PROBLEM REQUIREMENTS: List every line below that contains the word "Click", with case counting.

** Start of DATASET ROWS **

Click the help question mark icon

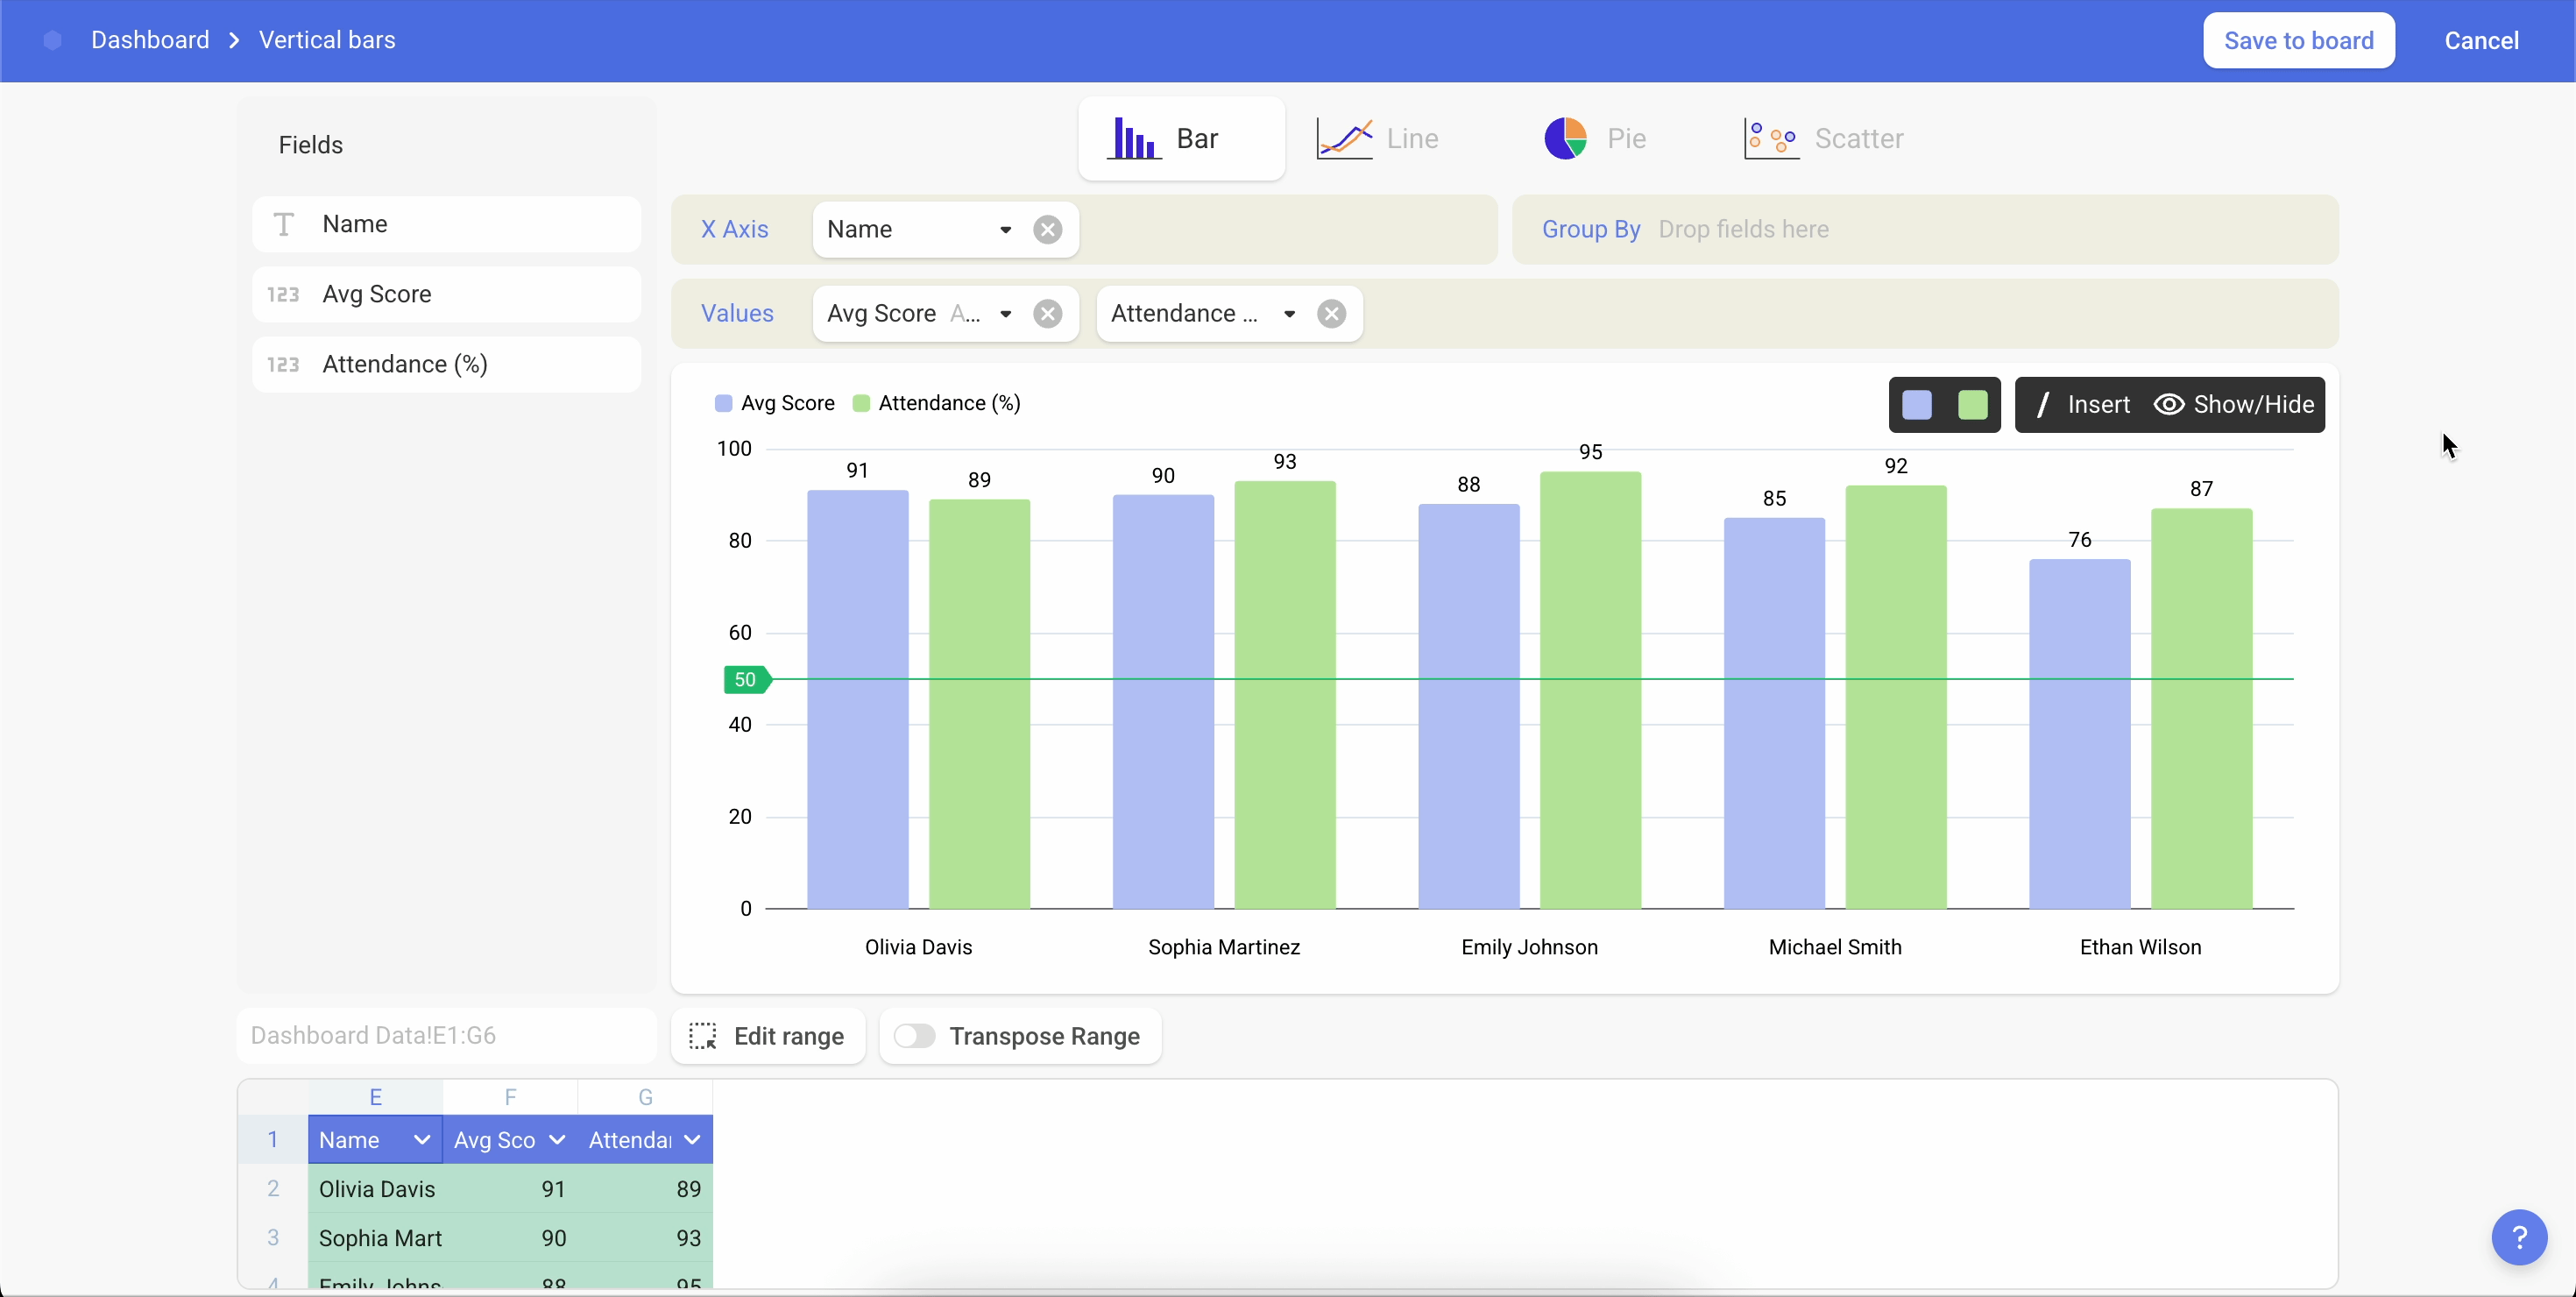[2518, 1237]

** End of DATASET ROWS **
** Start of DATASET ROWS **

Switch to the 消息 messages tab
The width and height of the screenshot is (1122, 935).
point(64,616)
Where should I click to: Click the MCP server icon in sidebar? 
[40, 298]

** End of DATASET ROWS **

RESULT OF THIS EXERCISE:
Click the help question mark icon
Where should I click to: Click the MCP server icon in sidebar? 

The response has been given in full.